Segment Open

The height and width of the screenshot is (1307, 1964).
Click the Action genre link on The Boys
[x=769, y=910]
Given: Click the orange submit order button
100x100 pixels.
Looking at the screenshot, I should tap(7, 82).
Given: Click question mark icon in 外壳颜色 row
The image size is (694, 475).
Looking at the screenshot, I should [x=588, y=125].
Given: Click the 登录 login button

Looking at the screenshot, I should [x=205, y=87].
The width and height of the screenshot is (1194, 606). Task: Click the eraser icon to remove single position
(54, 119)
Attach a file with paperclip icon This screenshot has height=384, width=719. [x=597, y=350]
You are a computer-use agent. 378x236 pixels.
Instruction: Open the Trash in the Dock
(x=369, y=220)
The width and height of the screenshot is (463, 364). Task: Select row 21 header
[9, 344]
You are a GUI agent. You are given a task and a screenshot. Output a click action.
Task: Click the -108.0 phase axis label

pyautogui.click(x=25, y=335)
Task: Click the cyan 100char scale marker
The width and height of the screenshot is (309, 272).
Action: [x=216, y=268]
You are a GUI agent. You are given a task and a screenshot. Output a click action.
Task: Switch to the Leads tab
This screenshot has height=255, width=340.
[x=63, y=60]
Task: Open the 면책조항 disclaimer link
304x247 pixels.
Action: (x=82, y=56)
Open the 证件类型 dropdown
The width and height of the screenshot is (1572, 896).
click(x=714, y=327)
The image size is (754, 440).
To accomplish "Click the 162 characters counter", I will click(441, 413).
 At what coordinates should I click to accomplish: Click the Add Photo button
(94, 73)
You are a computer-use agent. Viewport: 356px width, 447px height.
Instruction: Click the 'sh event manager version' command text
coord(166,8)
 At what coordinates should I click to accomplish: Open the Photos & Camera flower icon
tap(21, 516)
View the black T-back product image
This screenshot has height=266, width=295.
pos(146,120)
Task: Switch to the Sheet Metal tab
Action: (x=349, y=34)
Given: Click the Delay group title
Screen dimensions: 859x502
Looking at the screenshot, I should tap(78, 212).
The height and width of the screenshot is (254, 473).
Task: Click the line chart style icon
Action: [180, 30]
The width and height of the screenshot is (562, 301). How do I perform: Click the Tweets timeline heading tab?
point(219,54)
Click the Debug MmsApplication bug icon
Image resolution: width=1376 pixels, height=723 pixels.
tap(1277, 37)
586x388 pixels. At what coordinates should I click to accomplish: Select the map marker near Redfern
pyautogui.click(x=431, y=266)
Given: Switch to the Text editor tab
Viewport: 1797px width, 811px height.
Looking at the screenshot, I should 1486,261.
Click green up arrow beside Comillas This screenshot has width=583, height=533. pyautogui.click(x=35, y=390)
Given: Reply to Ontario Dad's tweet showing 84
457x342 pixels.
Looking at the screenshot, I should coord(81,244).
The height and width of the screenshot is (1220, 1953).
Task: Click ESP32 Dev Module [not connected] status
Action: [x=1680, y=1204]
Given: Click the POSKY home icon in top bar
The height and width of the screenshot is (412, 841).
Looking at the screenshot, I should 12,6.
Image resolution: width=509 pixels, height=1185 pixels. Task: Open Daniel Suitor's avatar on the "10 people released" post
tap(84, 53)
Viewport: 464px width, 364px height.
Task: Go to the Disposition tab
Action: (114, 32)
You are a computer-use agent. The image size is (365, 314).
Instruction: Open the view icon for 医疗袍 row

Segment Closed

=== WHAT YOU HAVE TO DO ===
Return, without any change, the lines from the one holding "You are a computer-use agent. The" through the end of the listing, and only those.

=== WRITTEN RESPONSE ===
You are a computer-use agent. The image size is (365, 314).
Instruction: Open the view icon for 医疗袍 row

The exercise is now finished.